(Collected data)
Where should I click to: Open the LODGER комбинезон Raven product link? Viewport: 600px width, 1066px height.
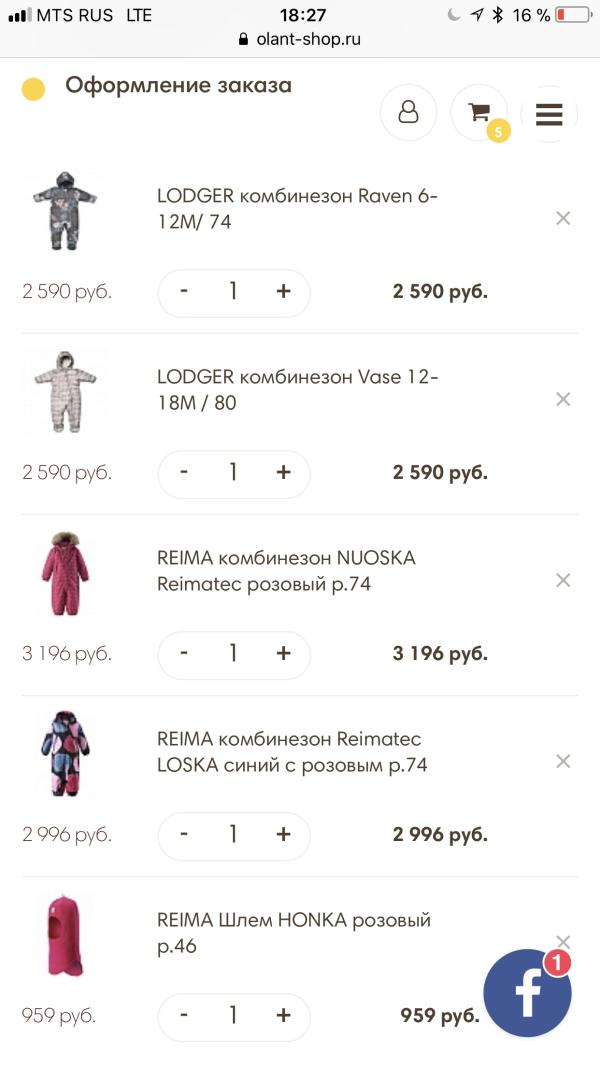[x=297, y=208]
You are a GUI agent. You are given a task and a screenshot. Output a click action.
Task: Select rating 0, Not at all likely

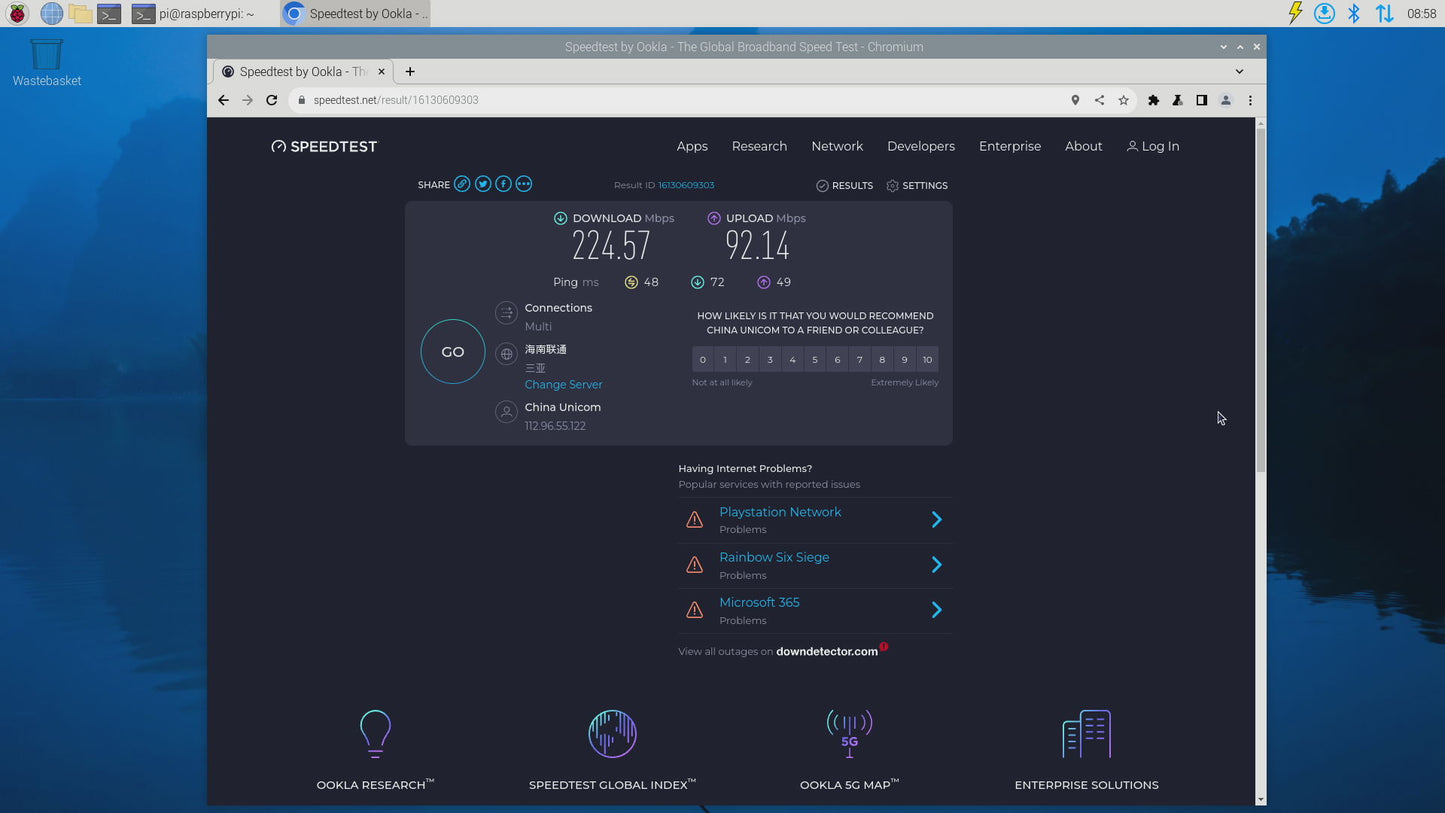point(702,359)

▶ Instructions for the task: Exactly as given, transcribe every line of the data, but not its images.

▶ Task output:
Where should I click to: Open the LODGER комбинезон Raven product link? Viewport: 600px width, 1066px height.
[x=297, y=208]
You are a GUI agent. You are given a task and a screenshot. Output a click action.
Task: Select rating 0, Not at all likely

point(702,359)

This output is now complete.